Lock-Free Ring Buffer Memory Ordering Playbook (SPSC/MPMC, Practical)

Date: 2026-03-19
Category: knowledge

Why this matters

Ring buffers are the default hot-path queue in low-latency systems (market gateways, telemetry pipelines, streaming engines).

Most production failures are not “algorithm is wrong.” They are:

wrong memory ordering (rare stale/duplicate reads),
false-sharing cache fights,
no backpressure contract,
benchmark numbers that collapse under real contention.

Treat ring buffers as a concurrency contract, not just an array with two counters.

1) Topology first: pick the simplest queue that fits

Before touching atomics, lock in producer/consumer topology:

SPSC (single-producer/single-consumer): simplest, fastest, easiest to reason about.
MPSC: producer contention exists; correctness cost rises.
SPMC: consumer contention exists.
MPMC: hardest (usually needs per-slot sequence protocol).

Rule: if architecture allows SPSC lanes per core/shard, do that first.

2) Mental model: ownership vs visibility

Two separate truths:

Ownership: who may mutate which index/state.
Visibility: when another thread is guaranteed to observe those writes.

Typical bug: “index changed” is visible, but payload write is not safely published yet.

Use atomics to publish state transitions (empty -> ready -> consumed), not every field write.

3) SPSC memory-order recipe (the baseline)

Assume:

producer owns head,
consumer owns tail,
both read each other’s index atomically.

Producer (enqueue)

Read local head (often relaxed).
Read consumer tail with acquire when checking full.
Write payload into slot.
Publish new head with release.

Consumer (dequeue)

Read local tail (often relaxed).
Read producer head with acquire when checking empty.
Read payload from slot.
Publish new tail with release.

Interpretation:

Producer’s payload writes happen-before consumer sees advanced head.
Consumer’s slot-release happens-before producer sees advanced tail.

If you use only relaxed everywhere, it may “work in tests” and fail on different CPUs/compilers.

4) MPMC: use per-slot sequence numbers, not blind index racing

For MPMC, simple head/tail ownership disappears.

Practical pattern (Vyukov-style bounded MPMC queue):

each slot has a sequence number,
producer reserves position via CAS,
producer writes payload, then release-stores slot sequence to “ready,”
consumer CAS-reserves position,
consumer acquire-loads slot readiness, reads payload,
consumer release-stores sequence to next cycle state.

Why this scales better than naive global locks:

avoids one giant critical section,
encodes slot lifecycle directly,
separates reservation from publication.

If you need MPMC and cannot prove your protocol on paper, use a battle-tested implementation.

5) Non-negotiable performance hygiene

5.1 Cache-line padding

Pad hot atomics (head, tail, producer/consumer-local counters) to separate cache lines.

Without padding, cross-core ping-pong can dominate latency even when logic is correct.

5.2 Power-of-two capacity + masking

Use index & (capacity - 1) instead of modulo, and size capacity for burst tolerance.

5.3 Avoid mixed ownership writes

Each role should mostly write its own counters.
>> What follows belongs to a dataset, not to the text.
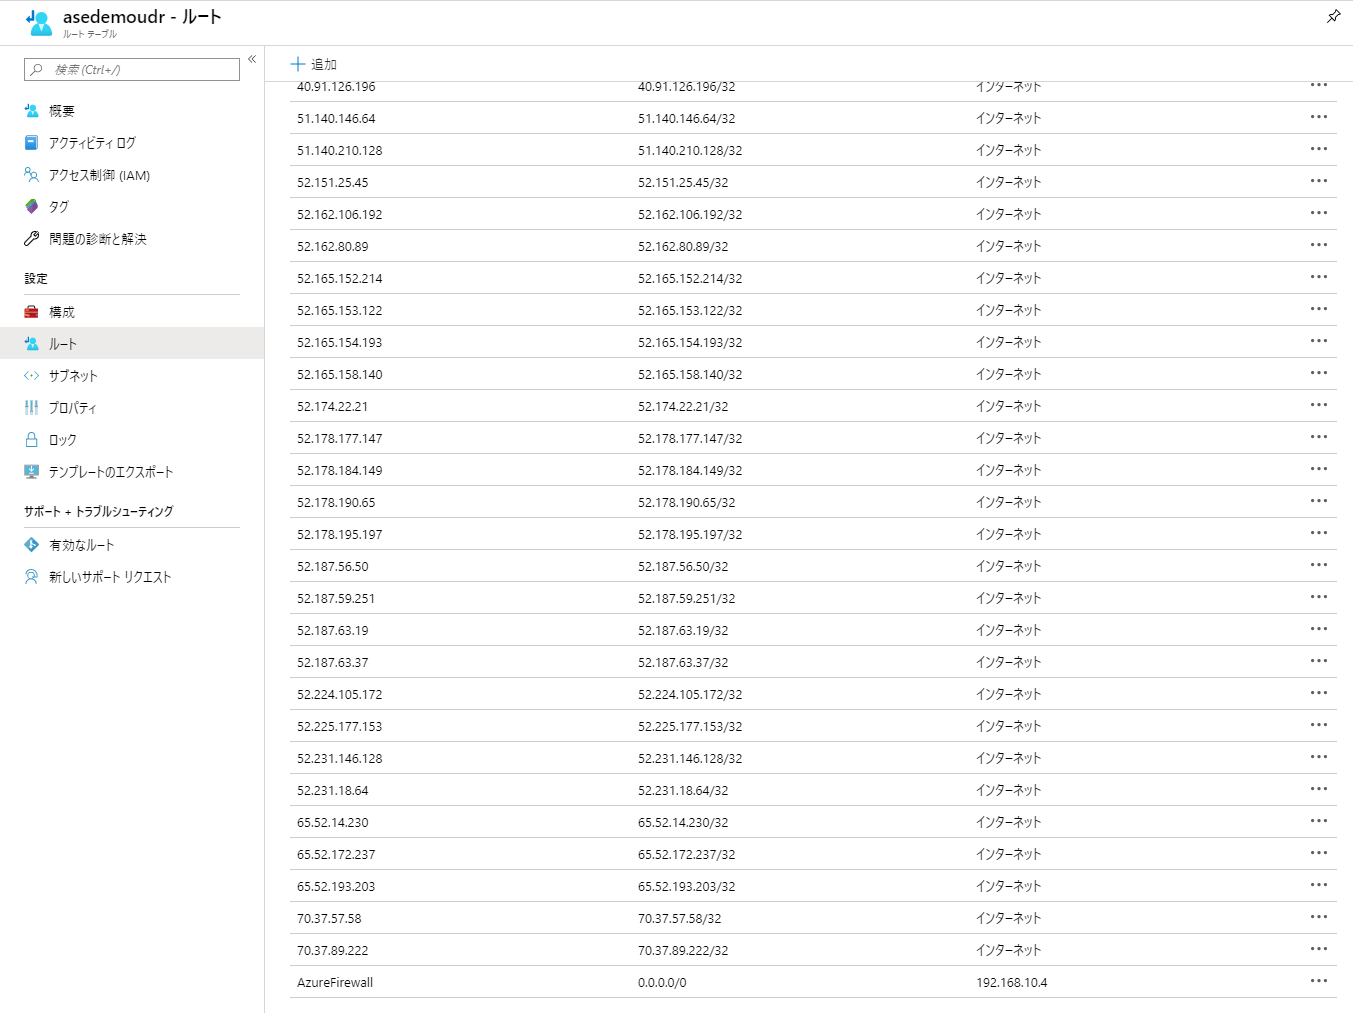
Task: Select the route row named 70.37.89.222
Action: 332,950
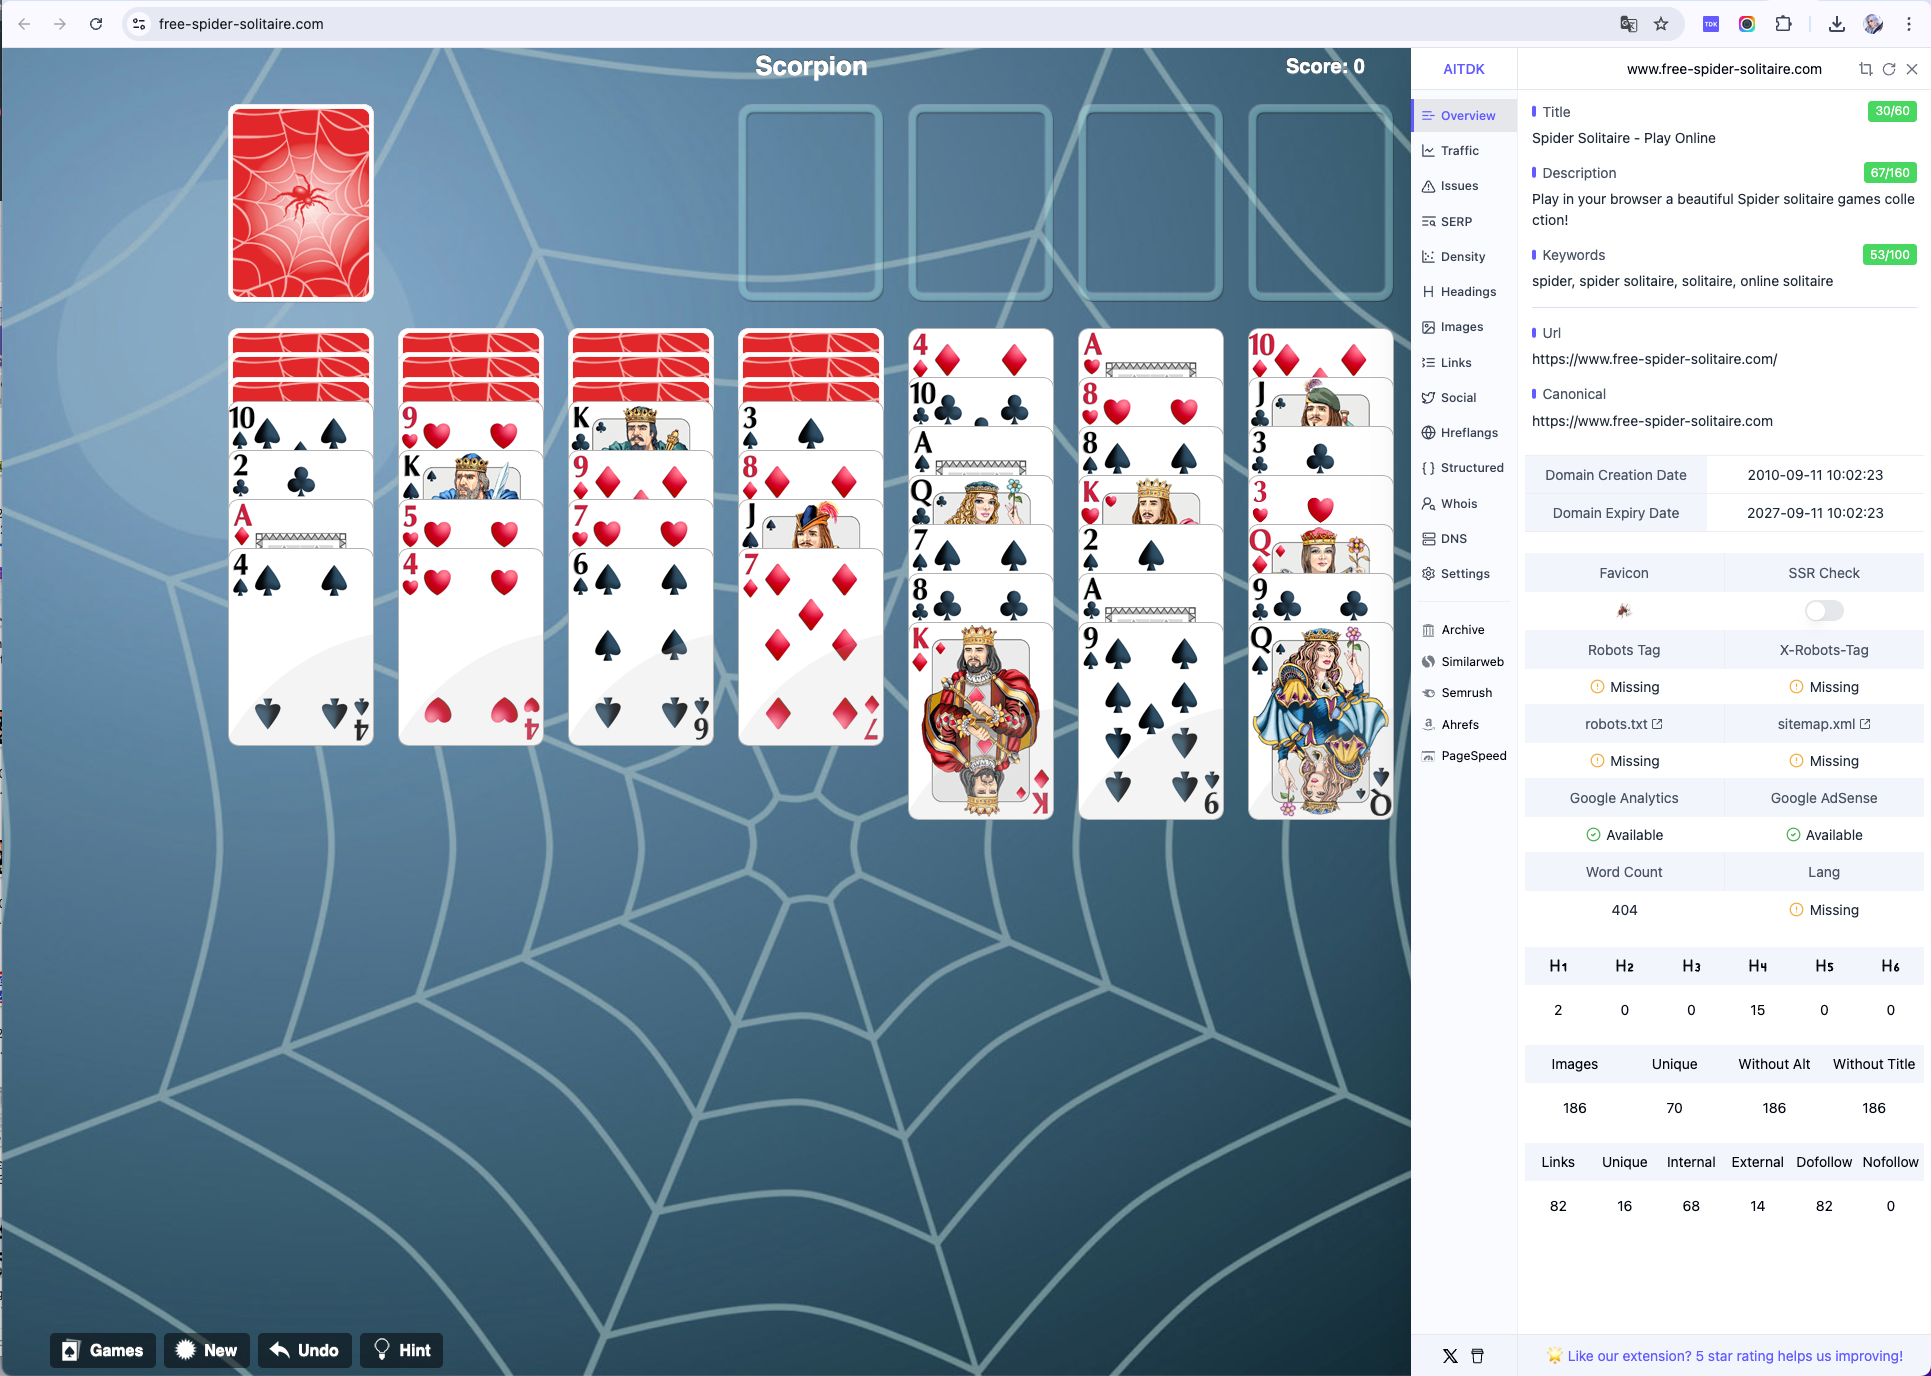This screenshot has width=1931, height=1376.
Task: Click the Whois person icon
Action: tap(1429, 504)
Shared write ownership = coherence tax.

5.4 Batch where acceptable

Publishing in micro-batches can reduce coherence traffic, but increases visibility delay. Tie this to SLO, not “looks faster.”

6) Backpressure is part of correctness

Queue-full behavior must be explicit:

block/spin/yield,
drop newest,
drop oldest,
route to overflow lane,
escalate upstream throttle.

No policy means hidden data loss or tail-latency explosions.

Track at minimum:

enqueue fail/full count,
occupancy high-watermark,
producer stall time,
consumer lag histogram.

7) Common footguns

Publishing index before payload write is visible
(release/acquire contract broken)
Using volatile as concurrency control
(volatile is not a substitute for atomic ordering)
One benchmark thread pinned, real workload unpinned
“Fast in lab, unstable in prod” pattern
Ignoring NUMA placement
remote memory can dominate queue cost
No overflow policy in incident mode
queue becomes unbounded latency amplifier

8) Minimal rollout checklist

Start with SPSC reference implementation and correctness tests.
Add stress tests with randomized producer/consumer pacing.
Add architecture diversity tests (different CPU families if possible).
Validate with TSAN/model checks where applicable.
Measure p50/p95/p99 under realistic contention, not microbench only.
Add queue observability (depth/fulls/lag) before production.
Define overflow policy and incident fallback.
Only then consider MPSC/MPMC upgrades.

References

C++ memory order reference:
https://en.cppreference.com/w/cpp/atomic/memory_order
LMAX Disruptor (sequencing/ring-buffer design):
https://lmax-exchange.github.io/disruptor/
Linux kernel lockless ring buffer design notes:
https://www.kernel.org/doc/Documentation/trace/ring-buffer-design.txt
Bounded MPMC queue (D. Vyukov):
https://www.1024cores.net/home/lock-free-algorithms/queues/bounded-mpmc-queue
Rust atomics and memory ordering (nomicon):
https://doc.rust-lang.org/nomicon/atomics.html